There is a sequel for 365 Days planned — Lipińska crapped out a trilogy, after all — so maybe the narrative redeems itself as it goes along, but I doubt it (reportedly, the other books in the series are just more of the same). The one positive thing about this movie compared to its American counterparts is it doesn’t hold back on the explicitness of its sex scenes (no backlit, fully clothed humping here). There’s nothing hardcore, as some reviewers have implied, but it’s definitely in NC-17 territory, unlike some other movies I could mention. And, while their characters display no discernibly human traits, Sieklucka and Morrone are easy on the eyes. So, out of a desire to cater to readers’ prurient interests while also sparing them the chore of watching this piece of shit, here are the time codes for movie’s “good parts”:

10:45 – Laura pleasures herself with a pink vibrator intercut with a scene of Massimo getting blown by a flight attendant. (Warning: even out of context, it’s impossible to pretend the B.J. is consensual.)

43:30 – Laura takes a shower, and Massimo joins her. No sex, just nudity, including some full-frontal flashes from both actors.

51:40 – Laura sexually teases Massimo, then tries to leave the room before closing the deal.
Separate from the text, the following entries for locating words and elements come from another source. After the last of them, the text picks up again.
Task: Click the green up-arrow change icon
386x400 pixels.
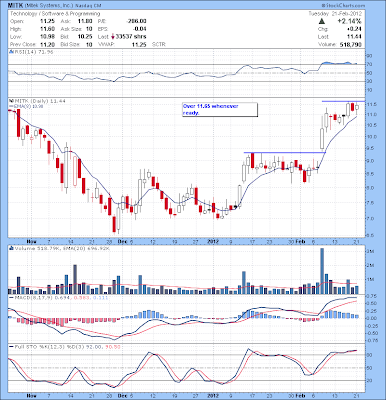Action: (322, 21)
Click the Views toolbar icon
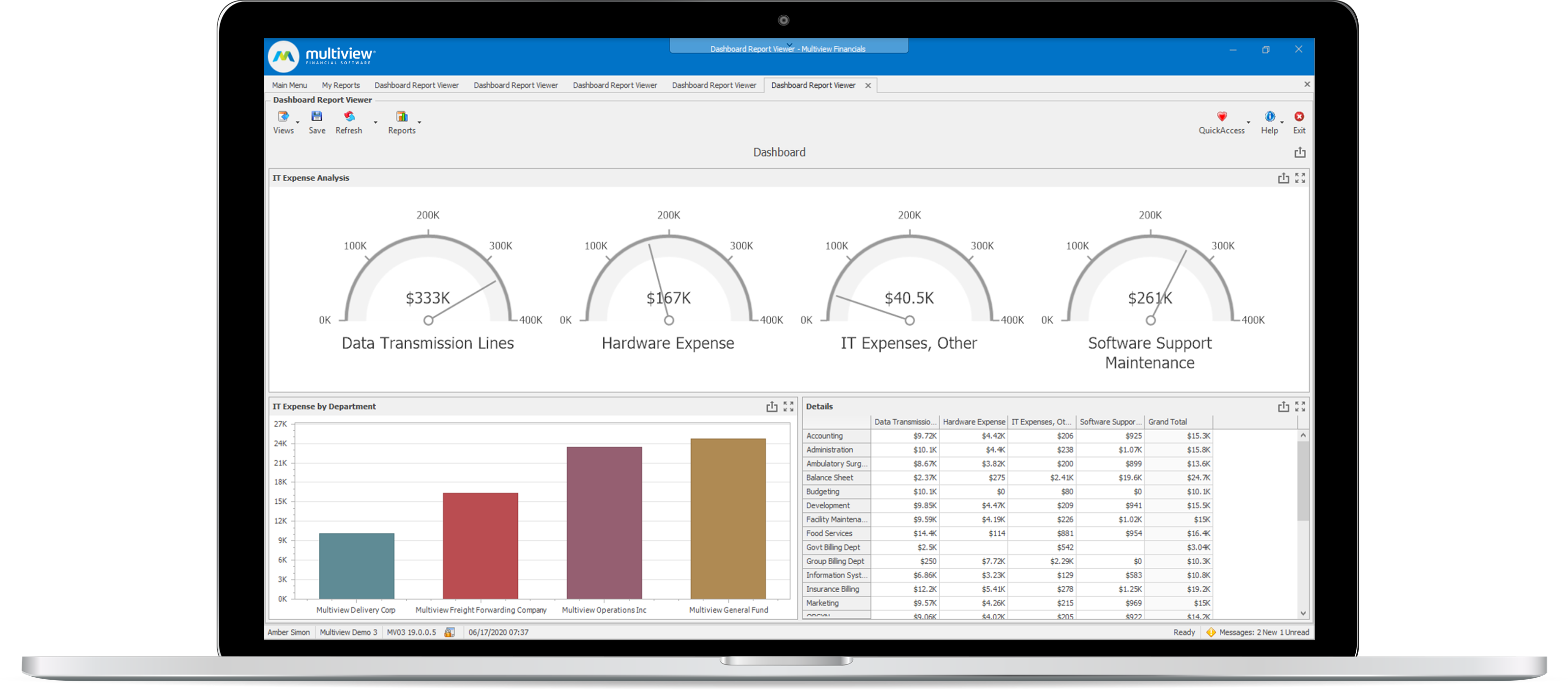This screenshot has width=1568, height=690. point(283,116)
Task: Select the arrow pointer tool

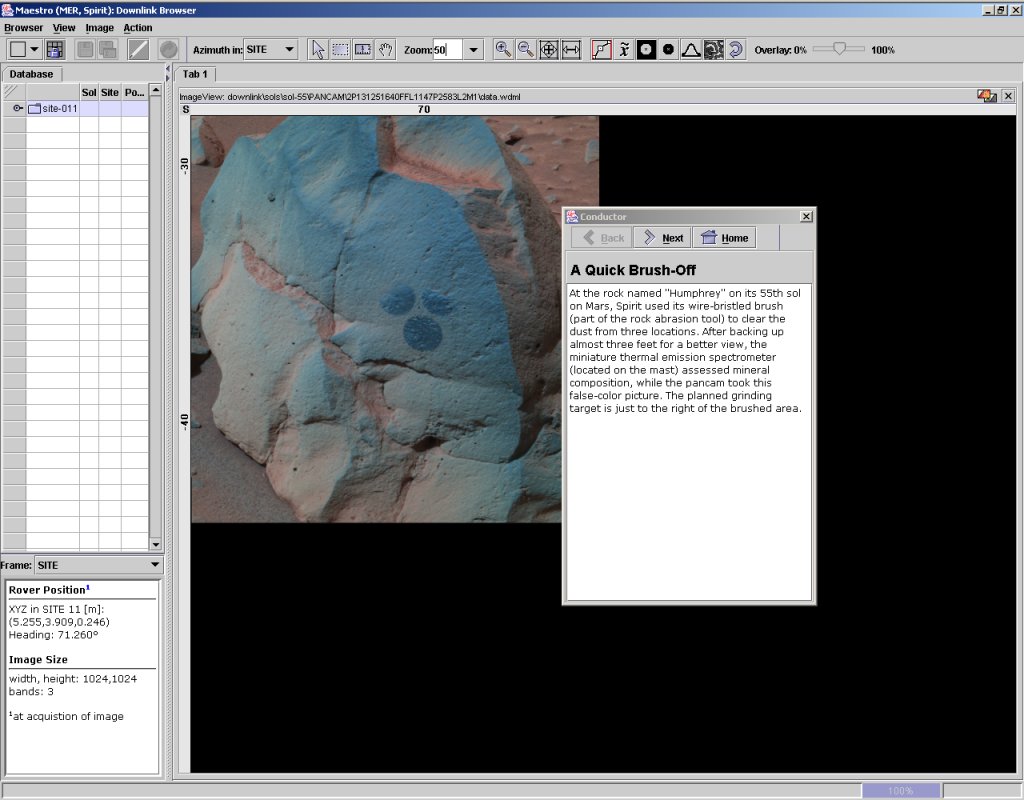Action: point(318,49)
Massimo responds by shackling her to the bed and then summoning another woman. The other woman, dressed in generic dominatrix gear, slinks into the room and proceeds to suck off Massimo while a bound Laura watches.
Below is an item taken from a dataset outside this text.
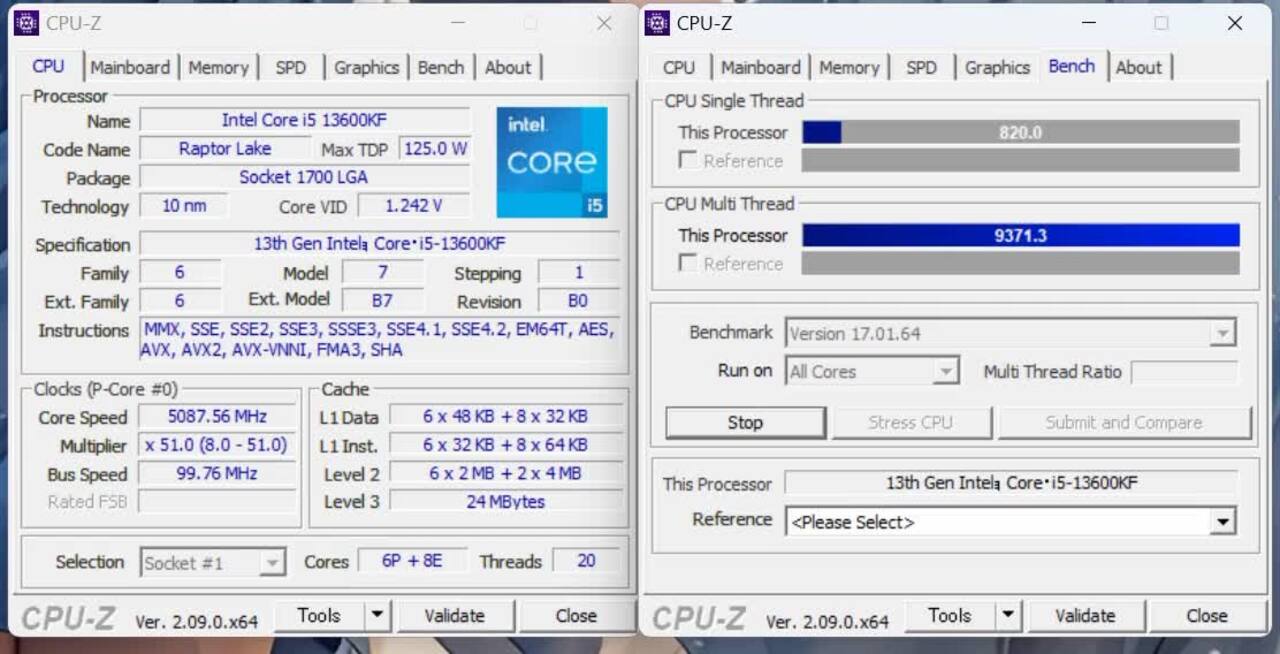Open the Tools dropdown arrow in the left window
This screenshot has width=1280, height=654.
point(377,616)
Anna Maria Sieklucka and Michele Morrone in 365 Days
An ass molded by God himself.
1:06:53 – Laura wakes up and smells the Stockholm Syndrome, finally “consenting” to sex with Massimo, the pair going at it for six-plus minutes, a sequence that’s as sleazy as hardcore porn without actually being hardcore.

1:17:30 – A quickie in the bathroom.

1:32:10 – Rear entry while overlooking Warsaw.

You’re welcome.

But, seriously, you’re better off just watching a hardcore porn flick than this glorification of date rape.

Here’s a link to go to in case you or someone you know is a victim of domestic violence: thehotline.org

*I owe Georgina Spelvin a dollar for the phrase “dirty tickle.”